The Tax Code has allowed farmers for many years to elect to defer for one year the receipt of crop insurance proceeds due to destruction or damage to the crop (primarily due to weather events such as hail, drought, etc.). These policies were originally designed to provide payments due to a certain specific cause such as a hail storm. A wheat crop destroyed by fire caused by equipment also qualifies.
However, about 20 years ago, the RMA started providing policies that made payments based on certain revenue criteria. If the total revenue generated by the farm was less than some "guarantee", then a claim would be paid.
The Tax Code is very specific that this election is only allowed due to destruction or damage to the crop. Any crop insurance payment made based on a reduction in price is not allowed. However, if a payment is made due to simply having a lower yield, will that portion be allowed for deferral.
The answer is generally no. There must be some type of damage or destruction. The Code does specify that other payments from USDA due to drought, flood or other natural disaster are allowed to be deferred and prevent plant payments are also allowed.

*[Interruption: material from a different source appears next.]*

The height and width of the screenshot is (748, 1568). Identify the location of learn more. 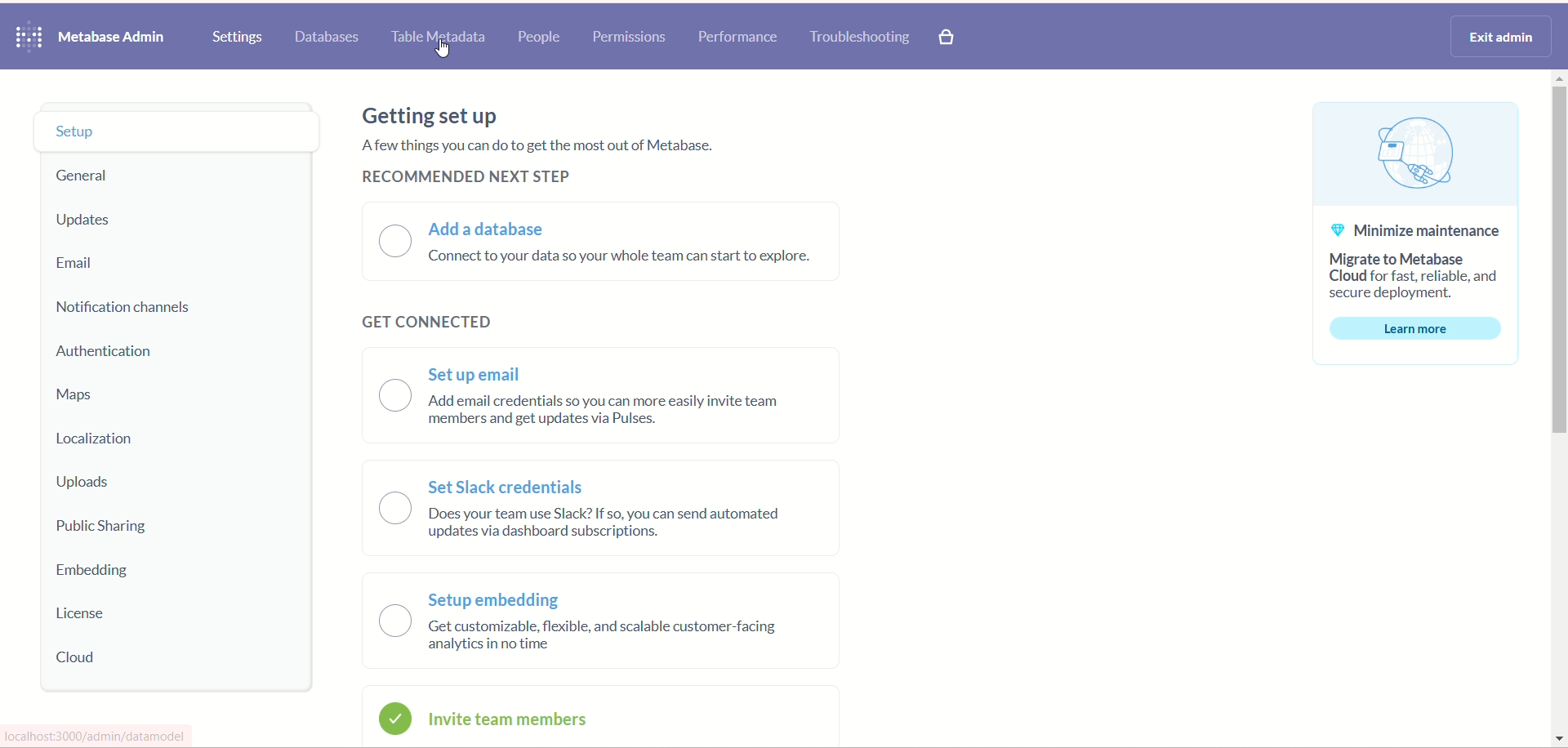
(1416, 327).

The IRS in their Publication 225 on page 12 specifically states that farmers cannot defer revenue protection payments. We disagree. The portion of revenue protection payments that are attributable to damage or destruction due to drought, flood or other natural disasters should be deferrable. However, the amount simply due to low yields (without drought, flooding, etc.) will not qualify for the deferral.
As of now, this is the guidance from the IRS. We will see if it changes.